The uniform-obsessed NFL is permitting a significant deviation for Week Four of the 2009 season.
As recently reported by Sean Jensen of the St. Paul Pioneer Press, players will be allowed to wear pink cleats and/or pink gloves to promote breast cancer awareness.
In Week Four, and presumably only in Week Four.
And, of course, Bengals receiver Chad Ochocinco sees this as an opportunity to push the individuality envelope. He has indicated, Twitter style, that he plans to wear pink shoes and gloves for the entire month of October, and to supplement them with a pink chin strap and a pink mouthpiece.
He also says that he’ll match any fines imposed with a donation, most likely to breast cancer research groups.
Given his specially-made cleats and orange chin strap and “Ocho Cinco” name plate and the change his name to “Ochocinco” to circumvent the rule against using anything other than his name on his name plate, Chad craves to be different, and he plans to take full advantage of the tiny crack in the door that the NFL is providing by kicking it all the way in.
And so the NFL faces a real dilemma here.

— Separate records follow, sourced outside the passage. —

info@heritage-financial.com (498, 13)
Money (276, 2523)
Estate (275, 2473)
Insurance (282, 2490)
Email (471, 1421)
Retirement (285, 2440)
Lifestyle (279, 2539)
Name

If the league office repeatedly fines him for blending pink with orange for the entire month of October, the league office might look like it’s bullying a guy who is merely trying to promote breast cancer awareness.
So stay tuned.
Meanwhile, Jensen has an updated item that addresses the extent to which Brett Favre and other Vikings players will be wearing pink shoes on Monday night.
“He’s tough enough to wear pink,” Deanna Favre, a breast cancer survivor, said of her husband.
“There’s nothing he wouldn’t do for me, so he’s
helped so much through my cancer and through my treatments,” she said. “He was very supportive, and he continued to treat me like a wife, not
some sick person.”
So it’s great that the league is doing this. And, as usual, we can count on Ochocinco to make it even more interesting.